(Given data)
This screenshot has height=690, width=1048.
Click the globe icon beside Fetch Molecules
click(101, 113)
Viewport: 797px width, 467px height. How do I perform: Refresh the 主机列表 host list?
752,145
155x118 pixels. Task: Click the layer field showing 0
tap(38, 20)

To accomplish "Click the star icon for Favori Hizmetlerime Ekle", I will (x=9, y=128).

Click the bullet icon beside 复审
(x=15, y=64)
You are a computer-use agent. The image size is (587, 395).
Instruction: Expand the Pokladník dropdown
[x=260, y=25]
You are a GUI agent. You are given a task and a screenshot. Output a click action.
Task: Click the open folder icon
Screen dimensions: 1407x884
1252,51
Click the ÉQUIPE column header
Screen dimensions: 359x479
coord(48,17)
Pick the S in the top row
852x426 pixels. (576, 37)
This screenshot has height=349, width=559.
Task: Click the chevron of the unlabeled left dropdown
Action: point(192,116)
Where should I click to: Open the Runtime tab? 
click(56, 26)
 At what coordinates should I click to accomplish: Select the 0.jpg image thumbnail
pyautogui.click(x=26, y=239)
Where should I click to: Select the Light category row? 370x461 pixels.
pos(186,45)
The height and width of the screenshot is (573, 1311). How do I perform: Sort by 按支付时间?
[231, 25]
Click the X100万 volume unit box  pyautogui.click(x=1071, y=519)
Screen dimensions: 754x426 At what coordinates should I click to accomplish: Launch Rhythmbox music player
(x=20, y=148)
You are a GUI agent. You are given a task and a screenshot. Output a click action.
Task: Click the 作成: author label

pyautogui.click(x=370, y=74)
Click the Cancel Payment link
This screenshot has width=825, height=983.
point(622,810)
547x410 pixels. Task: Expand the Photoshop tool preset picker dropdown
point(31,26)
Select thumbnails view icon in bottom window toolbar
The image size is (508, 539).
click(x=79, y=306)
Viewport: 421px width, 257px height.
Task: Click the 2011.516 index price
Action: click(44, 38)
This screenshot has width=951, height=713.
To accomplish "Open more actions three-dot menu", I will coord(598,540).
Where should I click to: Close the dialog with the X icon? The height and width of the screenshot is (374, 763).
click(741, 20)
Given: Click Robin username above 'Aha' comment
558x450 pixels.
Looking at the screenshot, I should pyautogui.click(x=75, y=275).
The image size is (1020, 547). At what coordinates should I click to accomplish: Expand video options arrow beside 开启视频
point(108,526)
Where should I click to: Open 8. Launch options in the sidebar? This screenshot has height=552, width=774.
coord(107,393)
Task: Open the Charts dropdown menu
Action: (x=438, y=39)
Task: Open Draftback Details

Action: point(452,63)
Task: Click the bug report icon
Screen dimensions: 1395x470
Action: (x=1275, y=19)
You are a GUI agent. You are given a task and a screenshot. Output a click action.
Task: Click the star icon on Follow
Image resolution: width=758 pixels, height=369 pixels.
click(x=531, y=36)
(End Given data)
- _What you have to do_
Which lines of the listing contain the word "will"? Copy each of them.

- _Written response_
To accomplish "Click the star icon for Favori Hizmetlerime Ekle", I will (x=9, y=128).
To accomplish "Open more actions three-dot menu", I will coord(598,540).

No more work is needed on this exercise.